→ Set task: Quote the passage of the Philippine inflation forecast article exactly, everything from "Last April’s inflation" down to "of 3.8-4.6 percent.".

→ Page extract:

------------------------------------------------------------

The Philippines’ inflation rate in June may have risen at a faster pace than the previous month’s record high of at least five years due to continued increases in the prices of basic commodities, especially rice, central bank economists said on Friday.
In a statement, the Bangko Sentral ng Pilipinas’ Department of Economic Research said it expects the country’s inflation rate to rise to as high as 5.1 percent this month, but may also come in as low as 4.3 percent, based on the 2012 price base.
The unit — whose output guides the central bank’s Monetary Board in setting interest rate policy — said price hikes in basic goods were mitigated by reductions in other sectors.
“Upward price pressures from rice and other agricultural commodities due to weather-related disruptions as well as the increase in liquefied petroleum gas prices could be partly tempered by the reduction in fuel prices and electricity rates in Meralco-serviced areas,” it said.
The central bank’s economists regularly release inflation forecasts a week before the official numbers are announced by the government every fifth of the month. The BSP’s forecasts come in the form of a range with a gap of 0.8 percent between the high and low ends.
In May, the central bank forecast that inflation for the month would rise by 4.6-5.4 percent, and the official number came in at 4.6 percent — the highest level in at least five years (because prices based on the new 2012 base are unavailable).
Last April’s inflation rate, meanwhile, came in at 4.5 percent after the central bank announced a forecast range of 3.9-4.7 percent. Finally, the official March inflation number came in a 4.3 percent after BSP’s economists predicted a range of 3.8-4.6 percent.

------------------------------------------------------------

→ Provided data:
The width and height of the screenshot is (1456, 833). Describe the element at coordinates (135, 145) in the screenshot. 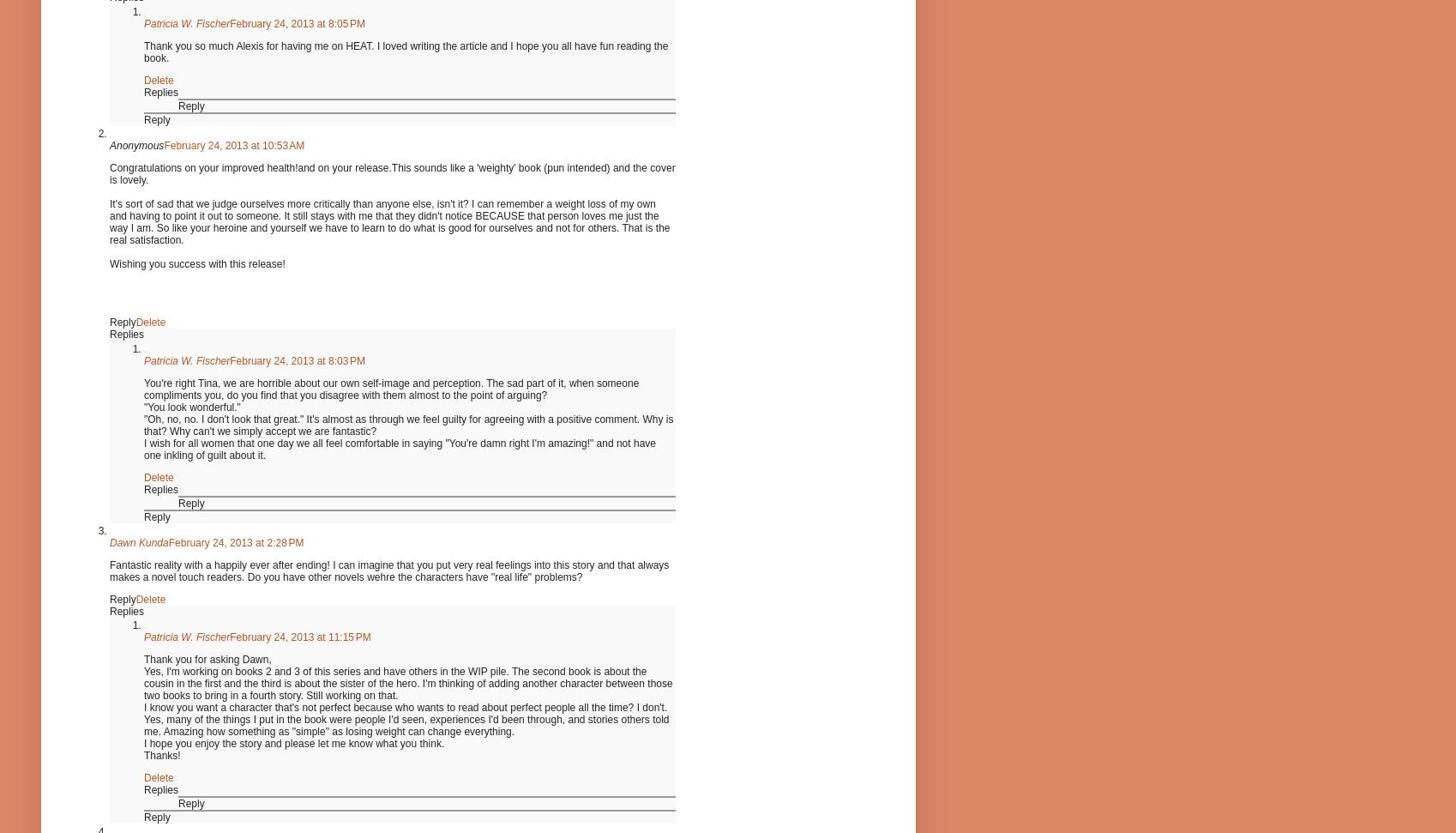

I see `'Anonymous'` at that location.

------------------------------------------------------------

→ Finished answer:
Last April’s inflation rate, meanwhile, came in at 4.5 percent after the central bank announced a forecast range of 3.9-4.7 percent. Finally, the official March inflation number came in a 4.3 percent after BSP’s economists predicted a range of 3.8-4.6 percent.